Task directions
Search the entries below for "will". Report each line where it occurs.

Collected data
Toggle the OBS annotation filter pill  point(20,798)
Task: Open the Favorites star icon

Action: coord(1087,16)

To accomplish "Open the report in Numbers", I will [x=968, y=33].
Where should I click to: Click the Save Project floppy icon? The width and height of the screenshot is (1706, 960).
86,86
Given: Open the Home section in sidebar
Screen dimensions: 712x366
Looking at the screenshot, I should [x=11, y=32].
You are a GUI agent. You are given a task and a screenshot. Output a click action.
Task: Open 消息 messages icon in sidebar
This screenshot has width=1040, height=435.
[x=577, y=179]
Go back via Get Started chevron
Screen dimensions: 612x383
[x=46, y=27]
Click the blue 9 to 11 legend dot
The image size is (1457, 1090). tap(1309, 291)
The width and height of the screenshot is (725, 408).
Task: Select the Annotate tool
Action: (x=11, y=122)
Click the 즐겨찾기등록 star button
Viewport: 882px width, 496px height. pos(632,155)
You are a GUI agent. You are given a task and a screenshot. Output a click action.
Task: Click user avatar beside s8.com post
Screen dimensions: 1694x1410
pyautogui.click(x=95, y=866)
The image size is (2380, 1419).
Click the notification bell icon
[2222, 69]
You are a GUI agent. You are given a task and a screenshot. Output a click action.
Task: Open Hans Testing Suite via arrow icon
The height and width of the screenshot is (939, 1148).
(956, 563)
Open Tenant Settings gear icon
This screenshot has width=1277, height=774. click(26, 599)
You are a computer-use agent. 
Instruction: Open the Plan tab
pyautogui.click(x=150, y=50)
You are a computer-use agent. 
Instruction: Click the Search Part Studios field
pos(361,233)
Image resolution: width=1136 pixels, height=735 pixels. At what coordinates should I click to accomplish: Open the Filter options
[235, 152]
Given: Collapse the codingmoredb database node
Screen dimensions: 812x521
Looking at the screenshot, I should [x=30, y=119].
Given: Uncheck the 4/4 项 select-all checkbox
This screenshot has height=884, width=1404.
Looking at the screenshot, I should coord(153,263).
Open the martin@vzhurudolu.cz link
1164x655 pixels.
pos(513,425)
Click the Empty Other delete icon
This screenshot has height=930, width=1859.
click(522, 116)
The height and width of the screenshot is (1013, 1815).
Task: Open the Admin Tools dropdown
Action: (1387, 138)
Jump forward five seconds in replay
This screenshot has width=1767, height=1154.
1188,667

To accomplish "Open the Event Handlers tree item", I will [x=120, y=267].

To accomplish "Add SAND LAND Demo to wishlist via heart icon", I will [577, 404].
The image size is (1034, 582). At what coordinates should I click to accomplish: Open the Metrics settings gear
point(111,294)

Task response
To accomplish "Open the report in Numbers", I will [x=968, y=33].
To accomplish "Open the Event Handlers tree item", I will [x=120, y=267].
To accomplish "Add SAND LAND Demo to wishlist via heart icon", I will [577, 404].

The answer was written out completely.